Matias disse, não tendo outras palavras além daquelas após ouvir o relato de Irina. Ela observava o lago a certa distância do banco onde estavam, parecendo perdida demais em si mesma. Na verdade, ela parecia assim desde que chegaram ao parque. 

― Seu irmão sabe onde encontrar fadas dispostas a conversar?

― Não falo com Estevão desde que nos despedimos naquela noite. Nós não brigamos ― ela continuou, indo contra o pensamento mais óbvio após o relato detalhado que dera da busca com o irmão. Matias precisava dizer que surpreendera-se ao ouvir Irina falar de forma ininterrupta por tantos minutos, era sempre tão sucinta nas palavras. ― Não sei se ele se retirou da cidade por uns dias novamente ou o que aconteceu.

Matias ponderou rapidamente, ignorando uma senhora que passou por eles e os encarou com censura, seguindo seu caminho. 

― Eu posso ajudá-los. Não é difícil conseguir uma audiência com qualquer um do Submundo ao usar o nome de minha família.

― Como vai a sua família? ― A bruxa voltou os olhos cinzentos para ele, invertendo o jogo de quem era o foco.
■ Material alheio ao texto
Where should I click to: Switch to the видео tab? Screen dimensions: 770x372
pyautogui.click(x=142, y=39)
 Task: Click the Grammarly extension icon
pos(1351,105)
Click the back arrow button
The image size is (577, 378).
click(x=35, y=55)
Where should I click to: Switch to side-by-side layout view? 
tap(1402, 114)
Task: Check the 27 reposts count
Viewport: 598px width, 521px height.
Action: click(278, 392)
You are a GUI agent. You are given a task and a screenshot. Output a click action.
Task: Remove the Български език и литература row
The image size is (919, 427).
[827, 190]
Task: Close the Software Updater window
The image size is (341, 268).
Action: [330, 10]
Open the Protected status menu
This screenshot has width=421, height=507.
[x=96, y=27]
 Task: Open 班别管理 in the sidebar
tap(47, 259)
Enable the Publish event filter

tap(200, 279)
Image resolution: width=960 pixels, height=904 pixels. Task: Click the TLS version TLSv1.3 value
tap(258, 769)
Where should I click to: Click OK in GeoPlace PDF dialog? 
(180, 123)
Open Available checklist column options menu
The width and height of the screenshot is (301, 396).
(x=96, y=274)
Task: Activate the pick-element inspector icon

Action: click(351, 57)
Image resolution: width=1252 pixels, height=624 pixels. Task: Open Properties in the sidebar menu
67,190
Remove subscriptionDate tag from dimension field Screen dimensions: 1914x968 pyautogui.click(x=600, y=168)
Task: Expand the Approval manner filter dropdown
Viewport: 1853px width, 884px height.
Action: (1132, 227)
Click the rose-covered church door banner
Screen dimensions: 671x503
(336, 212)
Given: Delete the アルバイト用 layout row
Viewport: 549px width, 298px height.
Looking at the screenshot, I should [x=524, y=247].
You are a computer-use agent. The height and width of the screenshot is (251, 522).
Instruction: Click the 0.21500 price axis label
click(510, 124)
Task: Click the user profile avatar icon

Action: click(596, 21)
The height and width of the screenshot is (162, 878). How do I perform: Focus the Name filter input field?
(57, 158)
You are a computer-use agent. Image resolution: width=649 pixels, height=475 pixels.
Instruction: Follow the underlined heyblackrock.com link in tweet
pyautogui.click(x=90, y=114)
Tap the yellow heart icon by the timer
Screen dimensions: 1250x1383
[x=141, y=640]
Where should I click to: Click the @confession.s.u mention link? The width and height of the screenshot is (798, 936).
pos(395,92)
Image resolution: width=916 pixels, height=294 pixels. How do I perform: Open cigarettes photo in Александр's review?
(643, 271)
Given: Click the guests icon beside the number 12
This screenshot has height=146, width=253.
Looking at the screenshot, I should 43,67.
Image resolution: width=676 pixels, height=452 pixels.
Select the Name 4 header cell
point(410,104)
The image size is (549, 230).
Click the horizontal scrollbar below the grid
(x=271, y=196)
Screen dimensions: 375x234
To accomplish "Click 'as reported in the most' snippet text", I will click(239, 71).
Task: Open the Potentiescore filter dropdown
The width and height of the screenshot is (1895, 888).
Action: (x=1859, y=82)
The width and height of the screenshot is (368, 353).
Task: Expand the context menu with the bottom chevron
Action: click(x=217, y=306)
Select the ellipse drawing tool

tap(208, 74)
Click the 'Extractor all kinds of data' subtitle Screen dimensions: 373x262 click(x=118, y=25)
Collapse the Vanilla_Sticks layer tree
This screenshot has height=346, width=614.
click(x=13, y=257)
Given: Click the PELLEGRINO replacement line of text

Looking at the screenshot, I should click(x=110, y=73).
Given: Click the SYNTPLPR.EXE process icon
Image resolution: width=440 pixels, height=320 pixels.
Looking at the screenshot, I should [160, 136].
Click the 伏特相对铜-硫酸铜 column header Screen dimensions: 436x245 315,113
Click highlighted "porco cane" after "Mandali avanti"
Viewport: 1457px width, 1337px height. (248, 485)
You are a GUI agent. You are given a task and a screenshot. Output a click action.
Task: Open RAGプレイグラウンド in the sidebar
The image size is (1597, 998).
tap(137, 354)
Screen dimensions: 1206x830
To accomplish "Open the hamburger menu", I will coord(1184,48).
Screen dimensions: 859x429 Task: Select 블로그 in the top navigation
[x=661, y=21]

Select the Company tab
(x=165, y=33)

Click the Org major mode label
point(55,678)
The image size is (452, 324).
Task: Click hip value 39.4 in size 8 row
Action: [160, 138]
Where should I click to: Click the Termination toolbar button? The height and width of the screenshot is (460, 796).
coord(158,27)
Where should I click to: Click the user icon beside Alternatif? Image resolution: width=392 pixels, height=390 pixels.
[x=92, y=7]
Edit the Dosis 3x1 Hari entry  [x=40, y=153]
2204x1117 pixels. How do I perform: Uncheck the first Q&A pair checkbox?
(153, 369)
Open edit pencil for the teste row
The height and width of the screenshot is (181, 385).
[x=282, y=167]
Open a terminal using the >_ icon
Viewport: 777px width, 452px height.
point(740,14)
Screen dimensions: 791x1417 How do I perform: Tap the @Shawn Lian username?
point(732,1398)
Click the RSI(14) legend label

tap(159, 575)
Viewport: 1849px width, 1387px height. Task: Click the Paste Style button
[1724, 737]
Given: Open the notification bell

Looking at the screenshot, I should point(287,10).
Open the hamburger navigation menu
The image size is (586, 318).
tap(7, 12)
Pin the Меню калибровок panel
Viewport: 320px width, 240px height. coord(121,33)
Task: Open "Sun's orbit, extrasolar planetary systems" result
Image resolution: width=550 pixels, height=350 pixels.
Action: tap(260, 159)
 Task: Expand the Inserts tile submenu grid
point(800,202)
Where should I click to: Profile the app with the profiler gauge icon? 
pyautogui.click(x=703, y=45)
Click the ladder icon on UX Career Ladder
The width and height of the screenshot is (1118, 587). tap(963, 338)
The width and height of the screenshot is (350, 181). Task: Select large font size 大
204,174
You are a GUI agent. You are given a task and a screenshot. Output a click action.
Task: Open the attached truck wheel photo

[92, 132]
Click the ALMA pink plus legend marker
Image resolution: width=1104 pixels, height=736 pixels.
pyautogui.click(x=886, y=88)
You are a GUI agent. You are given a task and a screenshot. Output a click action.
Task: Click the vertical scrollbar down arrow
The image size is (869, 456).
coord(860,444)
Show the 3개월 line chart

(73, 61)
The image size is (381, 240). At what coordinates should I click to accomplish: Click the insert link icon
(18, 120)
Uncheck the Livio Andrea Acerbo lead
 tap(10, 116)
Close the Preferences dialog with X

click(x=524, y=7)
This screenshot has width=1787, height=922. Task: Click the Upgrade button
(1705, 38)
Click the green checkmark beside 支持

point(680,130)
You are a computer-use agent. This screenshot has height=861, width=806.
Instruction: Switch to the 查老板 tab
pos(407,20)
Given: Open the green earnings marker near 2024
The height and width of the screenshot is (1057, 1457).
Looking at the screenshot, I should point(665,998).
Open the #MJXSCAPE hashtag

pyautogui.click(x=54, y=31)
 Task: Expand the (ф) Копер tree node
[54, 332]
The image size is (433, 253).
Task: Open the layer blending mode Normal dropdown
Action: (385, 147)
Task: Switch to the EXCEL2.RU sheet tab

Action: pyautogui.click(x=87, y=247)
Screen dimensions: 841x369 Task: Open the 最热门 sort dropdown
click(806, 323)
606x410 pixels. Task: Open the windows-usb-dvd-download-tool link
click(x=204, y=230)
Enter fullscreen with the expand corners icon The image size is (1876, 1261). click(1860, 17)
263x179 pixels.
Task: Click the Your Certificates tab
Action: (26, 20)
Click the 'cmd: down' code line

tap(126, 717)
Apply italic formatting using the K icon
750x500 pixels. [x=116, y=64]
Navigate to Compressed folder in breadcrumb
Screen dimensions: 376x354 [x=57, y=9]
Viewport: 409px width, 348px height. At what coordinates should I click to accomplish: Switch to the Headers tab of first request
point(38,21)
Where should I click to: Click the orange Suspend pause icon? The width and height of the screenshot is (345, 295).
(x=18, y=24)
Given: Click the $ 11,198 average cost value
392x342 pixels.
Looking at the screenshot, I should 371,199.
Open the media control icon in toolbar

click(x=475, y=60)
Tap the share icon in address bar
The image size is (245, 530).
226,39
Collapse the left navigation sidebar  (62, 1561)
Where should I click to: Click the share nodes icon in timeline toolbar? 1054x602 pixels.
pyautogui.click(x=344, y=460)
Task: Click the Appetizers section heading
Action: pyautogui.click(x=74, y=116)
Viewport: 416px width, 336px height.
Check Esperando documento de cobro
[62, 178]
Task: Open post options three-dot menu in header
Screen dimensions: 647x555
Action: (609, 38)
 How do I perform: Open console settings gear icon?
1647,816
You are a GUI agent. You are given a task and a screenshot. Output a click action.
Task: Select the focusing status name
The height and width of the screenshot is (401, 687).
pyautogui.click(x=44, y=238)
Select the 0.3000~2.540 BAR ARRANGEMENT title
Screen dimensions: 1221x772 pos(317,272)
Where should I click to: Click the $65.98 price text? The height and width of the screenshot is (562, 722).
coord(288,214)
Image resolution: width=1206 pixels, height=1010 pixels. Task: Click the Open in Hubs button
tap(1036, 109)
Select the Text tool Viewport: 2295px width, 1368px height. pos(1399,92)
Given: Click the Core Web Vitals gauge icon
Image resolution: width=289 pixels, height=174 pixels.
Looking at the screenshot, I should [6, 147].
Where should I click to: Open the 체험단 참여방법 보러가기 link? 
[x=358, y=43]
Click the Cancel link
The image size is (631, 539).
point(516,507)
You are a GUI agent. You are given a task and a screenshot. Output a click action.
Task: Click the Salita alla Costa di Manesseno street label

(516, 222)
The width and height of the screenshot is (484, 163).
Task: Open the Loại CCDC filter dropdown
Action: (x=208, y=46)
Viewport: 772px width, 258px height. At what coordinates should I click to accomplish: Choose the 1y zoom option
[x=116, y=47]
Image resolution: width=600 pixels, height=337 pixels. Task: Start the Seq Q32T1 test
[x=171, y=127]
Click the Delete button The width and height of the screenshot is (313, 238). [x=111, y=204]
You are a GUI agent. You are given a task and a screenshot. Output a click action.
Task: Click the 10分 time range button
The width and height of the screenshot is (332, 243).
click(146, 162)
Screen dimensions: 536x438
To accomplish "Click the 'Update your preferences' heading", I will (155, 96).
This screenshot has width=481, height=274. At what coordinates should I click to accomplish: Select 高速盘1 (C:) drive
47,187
Matias tentara evitar aquele momento desde que se encontraram, porém, não podia evadir-se para sempre. 

O clima na casa dos Salazarte estava cada vez mais insuportável desde a semana anterior. Fazia exatos sete dias desde que Matilda se trancara no quarto, Matias não suportava olhar para o próprio pai e suas poucas conversas se reduziam a assuntos práticos, com Leônidas sequer mencionando algo sobre a carta de Inês que nunca seria capaz de encontrar, pois o filho a tinha em sua posse. Quanto a Meredith, as poucas vezes em que se viram estreitaram-se em evitar a razão da discussão com o pai e as reclamações dela sobre as aulas de poções que fora obrigada a começar. Sequer tocou no assunto de que ela também tinha seus segredos a esconder. Era patético, para ainda ser um pouco gentil com os adjetivos a respeito de si mesmo. 

Rui estava certo em cada uma das palavras que lhe dissera na última vez em que se encontraram e, por mais que seu orgulho se recusasse a tomar aquilo como verdade, negá-las seria inútil, pois a realidade estapeava-lhe na cara todos os dias.

Mais um dia sem atitude e mais um dia sendo soterrado pelos problemas que não fazia ideia de como se livrar.

Por isso, desejava tanto os minutos que passava fora de casa ― com exceção daqueles que ia, sem sucesso, cobrar os inquilinos que ainda deviam ―. E, mais especificamente, desejava ainda mais os minutos que poderia passar com Irina, fosse em sonhos ou pessoalmente.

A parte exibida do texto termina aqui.